**Zadanie do wykonania:** Proszę przedstawić w formie listy akapit opisu kota Lolka zaczynający się od słów „Siema! Lolek jestem.”, zachowując jego najważniejsze informacje.

**Tekst źródłowy:**
NAZYWAM SIĘ
lolek
PRZEBYWAM W
Schronisko dla Zwierząt w Olsztynie
Siema! Lolek jestem. Pewnie zastanawiacie się, co tak piękny i uroczy kot jak ja robi w schronisku? Otóż. Zostałem oddany z powodu agresji wobec domowników. Nie potrafiłem poradzić sobie z narodzeniem się dziecka - dzieci są małe i dziwne, nie mają sierści. Wolę dorosłych. W schronisku na początku też się bałem i odstraszałem od siebie ludzi. Teraz jednak za to oswoiłem się z człowiekiem, jego dotykiem i kontaktem z obcymi osobami, a za niektórymi skoczyłbym nawet w przepaść, tak ich kocham! Nooo i jedzonko. Jedzonko kocham najbardziej. Lubię bawić się wędką i ganiać za zabawkowymi myszkami. Uwielbiam jeść, ale to już mówiłem. Hmm, mówią, że przez to jestem bardzo dużym kotem, niestety podobno zbyt otyłym. Mimo, że z ciotkami mam fajnie, bo się mną zajmują, bawią itd. Bardzo chcę mieć swój dom, gdzie będę się czuł bezpiecznie. Musiałbym mieszkać z dorosłymi - bez dzieci i zwierząt, gdyż za nimi nie przepadam.

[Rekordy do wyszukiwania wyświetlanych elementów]
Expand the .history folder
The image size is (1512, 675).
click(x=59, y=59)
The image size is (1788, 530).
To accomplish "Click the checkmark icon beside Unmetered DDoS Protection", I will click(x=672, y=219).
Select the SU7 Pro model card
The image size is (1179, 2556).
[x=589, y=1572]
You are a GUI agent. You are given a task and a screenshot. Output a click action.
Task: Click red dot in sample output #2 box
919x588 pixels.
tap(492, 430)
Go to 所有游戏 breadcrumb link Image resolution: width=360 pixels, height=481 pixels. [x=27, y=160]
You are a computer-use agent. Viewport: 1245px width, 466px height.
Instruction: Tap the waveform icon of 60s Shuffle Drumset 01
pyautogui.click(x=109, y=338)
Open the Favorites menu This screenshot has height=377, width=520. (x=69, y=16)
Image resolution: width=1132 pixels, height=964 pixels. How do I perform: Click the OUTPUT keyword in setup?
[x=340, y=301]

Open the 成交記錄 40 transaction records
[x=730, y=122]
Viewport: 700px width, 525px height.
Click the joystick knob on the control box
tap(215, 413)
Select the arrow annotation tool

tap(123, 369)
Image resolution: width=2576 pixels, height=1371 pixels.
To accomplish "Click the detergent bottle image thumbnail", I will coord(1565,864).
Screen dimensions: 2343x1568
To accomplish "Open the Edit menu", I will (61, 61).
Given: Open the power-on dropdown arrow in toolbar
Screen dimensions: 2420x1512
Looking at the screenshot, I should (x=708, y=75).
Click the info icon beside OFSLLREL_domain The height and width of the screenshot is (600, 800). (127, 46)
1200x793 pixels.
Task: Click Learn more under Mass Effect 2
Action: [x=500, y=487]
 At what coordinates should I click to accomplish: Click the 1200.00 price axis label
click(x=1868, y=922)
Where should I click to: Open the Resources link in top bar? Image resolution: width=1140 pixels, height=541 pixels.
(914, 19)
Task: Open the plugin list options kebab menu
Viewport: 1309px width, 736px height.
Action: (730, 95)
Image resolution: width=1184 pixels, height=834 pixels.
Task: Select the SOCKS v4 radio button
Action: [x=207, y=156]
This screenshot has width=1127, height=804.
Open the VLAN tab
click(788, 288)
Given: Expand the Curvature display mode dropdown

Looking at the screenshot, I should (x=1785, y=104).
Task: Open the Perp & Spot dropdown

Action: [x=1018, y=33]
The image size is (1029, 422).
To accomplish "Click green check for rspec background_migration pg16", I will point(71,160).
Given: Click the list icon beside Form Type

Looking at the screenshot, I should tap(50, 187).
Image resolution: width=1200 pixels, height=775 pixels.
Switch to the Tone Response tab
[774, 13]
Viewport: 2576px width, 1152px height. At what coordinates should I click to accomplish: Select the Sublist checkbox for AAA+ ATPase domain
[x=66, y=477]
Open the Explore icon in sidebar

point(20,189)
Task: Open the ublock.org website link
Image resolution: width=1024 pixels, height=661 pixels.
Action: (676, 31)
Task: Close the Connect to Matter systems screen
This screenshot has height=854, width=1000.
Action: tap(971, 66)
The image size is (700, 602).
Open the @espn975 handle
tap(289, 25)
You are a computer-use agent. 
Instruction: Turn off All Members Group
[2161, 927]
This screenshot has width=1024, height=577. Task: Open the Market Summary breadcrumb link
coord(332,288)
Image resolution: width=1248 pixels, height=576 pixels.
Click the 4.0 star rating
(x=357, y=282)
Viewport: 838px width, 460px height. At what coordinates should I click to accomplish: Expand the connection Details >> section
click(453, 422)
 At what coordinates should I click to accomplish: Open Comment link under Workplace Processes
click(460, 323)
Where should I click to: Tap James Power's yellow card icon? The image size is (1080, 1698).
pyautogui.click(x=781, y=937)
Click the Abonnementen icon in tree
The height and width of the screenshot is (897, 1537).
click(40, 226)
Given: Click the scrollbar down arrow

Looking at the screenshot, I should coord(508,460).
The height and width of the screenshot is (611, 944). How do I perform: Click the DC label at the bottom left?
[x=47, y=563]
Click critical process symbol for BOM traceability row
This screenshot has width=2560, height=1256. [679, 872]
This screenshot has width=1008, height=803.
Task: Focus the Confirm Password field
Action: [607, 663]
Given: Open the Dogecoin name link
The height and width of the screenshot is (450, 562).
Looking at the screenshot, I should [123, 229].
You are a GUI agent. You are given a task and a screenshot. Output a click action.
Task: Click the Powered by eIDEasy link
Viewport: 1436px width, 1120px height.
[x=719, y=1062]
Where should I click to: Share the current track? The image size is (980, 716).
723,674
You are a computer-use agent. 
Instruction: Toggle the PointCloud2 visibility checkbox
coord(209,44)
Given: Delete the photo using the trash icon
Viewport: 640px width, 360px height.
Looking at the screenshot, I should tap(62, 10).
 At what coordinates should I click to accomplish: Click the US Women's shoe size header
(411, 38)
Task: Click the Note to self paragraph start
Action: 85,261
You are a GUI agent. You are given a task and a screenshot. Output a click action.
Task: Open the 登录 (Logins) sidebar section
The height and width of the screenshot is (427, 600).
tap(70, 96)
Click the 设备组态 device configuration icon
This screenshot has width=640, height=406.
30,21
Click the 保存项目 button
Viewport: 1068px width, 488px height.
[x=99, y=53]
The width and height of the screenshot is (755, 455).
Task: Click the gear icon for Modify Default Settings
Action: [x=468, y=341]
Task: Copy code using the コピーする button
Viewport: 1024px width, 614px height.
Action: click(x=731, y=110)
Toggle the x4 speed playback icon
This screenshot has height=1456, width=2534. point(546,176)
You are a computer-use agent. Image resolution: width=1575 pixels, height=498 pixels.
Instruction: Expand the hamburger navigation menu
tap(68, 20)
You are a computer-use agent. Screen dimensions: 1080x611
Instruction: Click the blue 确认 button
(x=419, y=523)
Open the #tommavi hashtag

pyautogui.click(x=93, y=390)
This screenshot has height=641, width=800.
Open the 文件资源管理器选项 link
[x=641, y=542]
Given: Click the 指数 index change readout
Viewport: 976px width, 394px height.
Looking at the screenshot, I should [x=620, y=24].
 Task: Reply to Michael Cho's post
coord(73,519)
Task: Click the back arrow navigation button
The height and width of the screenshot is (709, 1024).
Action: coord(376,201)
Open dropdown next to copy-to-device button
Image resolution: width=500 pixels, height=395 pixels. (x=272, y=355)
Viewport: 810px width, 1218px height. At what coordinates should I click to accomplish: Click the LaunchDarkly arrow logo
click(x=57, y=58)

**Oczekiwana odpowiedź:**
- Lolek został oddany do schroniska z powodu agresji wobec domowników, ponieważ nie poradził sobie z narodzinami dziecka. Woli dorosłych.
- Na początku pobytu w schronisku bał się i odstraszał ludzi. Obecnie jest oswojony z człowiekiem, jego dotykiem i kontaktem z obcymi osobami.
- Najbardziej kocha jedzenie. Lubi bawić się wędką i ganiać za zabawkowymi myszkami.
- Jest bardzo dużym kotem, podobno zbyt otyłym.
- Ciotki w schronisku zajmują się nim i bawią się z nim, lecz Lolek pragnie własnego domu, w którym będzie czuł się bezpiecznie.
- Powinien zamieszkać wyłącznie z dorosłymi, bez dzieci i zwierząt, za którymi nie przepada.